Web Crawling Basics : XML

A web crawler is an automated program that browses pages on the Web according to a certain algorithm. The simplest algorithm is to simply open and follow every link on a page, and then open and follow every link on subsequent pages, and on and on. Web crawlers are typically used by search engines to index web pages for faster and more accurate searching. You can think of a web crawler as a little worker bee that is constantly out there buzzing from link to link on every web page reporting information back to a database that is part of a search engine. Pretty much all major search engines use web crawlers of one form or another.

The specific algorithms employed by web crawlers are often shrouded in secrecy, as search engine developers attempt to one-up each other in regard to accuracy and efficiency. So far Google appears to be out in front, at least when you consider how far-reaching their search results go as compared to other search engines. Even so, this is an ongoing battle that will likely be waged for a long time, so the main players could certainly change over time. In fact, Microsoft recently entered the fray with its own MSN Search service.

Getting back to web crawlers, they are important to web developers because you actually want public sites to be crawled as frequently as possible to ensure that search engines factor in your most recent web content. Up to this point, you pretty much had to cross your fingers and hope for the best when it came to a search engine's web crawler eventually getting around to crawling your site again and updating its indexes accordingly. Keep in mind that I'm not talking about your site's search ranking per seI'm talking more about how a search engine goes about crawling your site. Of course, the content within your web pages certainly affects the site's rankings but having your site crawled more regularly doesn't necessarily have anything to do with a ranking improvement.

To understand the relationship between a web crawler and a page's ranking, consider a blog page where you discuss the inner workings of a diesel engine in detail. When this page is crawled by a search engine, it may move up the rankings for searches related to engines. Now let's say a week later your topic of choice is movies by Steven Spielberg. If the page is crawled again, the content will dictate that it isn't such a good match for engine searches, and will instead be realigned to match up with Steven Spielberg movie searches.
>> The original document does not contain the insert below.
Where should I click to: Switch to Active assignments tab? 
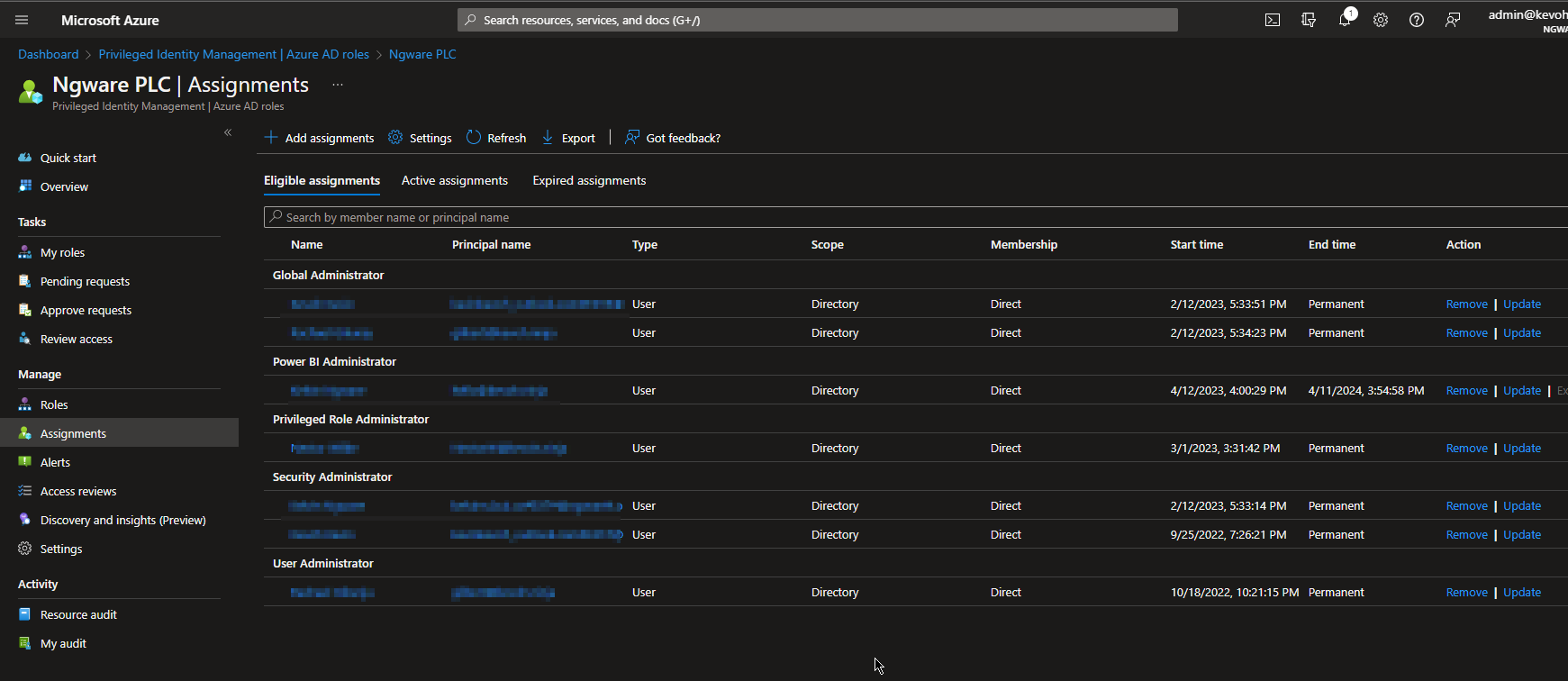point(454,180)
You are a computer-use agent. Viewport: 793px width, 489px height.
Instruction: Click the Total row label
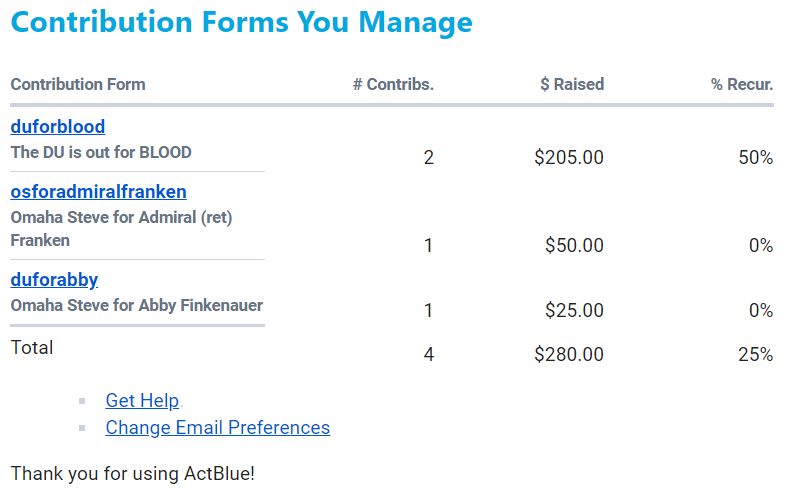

Of course, it's also possible that both blog entries are still on the page, in which case you may dramatically move up the rankings for searches involving Steven Spielberg's first film, Duel, which featured a renegade 18-wheeler powered by a diesel engine.

This example is admittedly simplified, but hopefully you get the idea regarding web crawling and search engine results. The main point to be taken: increased web crawling of your web pages results in more accurate web searches but not necessarily any improvement in search rankings. Incidentally, if I had a magic XML bullet for improving search rankings, you'd be watching me on an infomercial instead of reading this tutorial!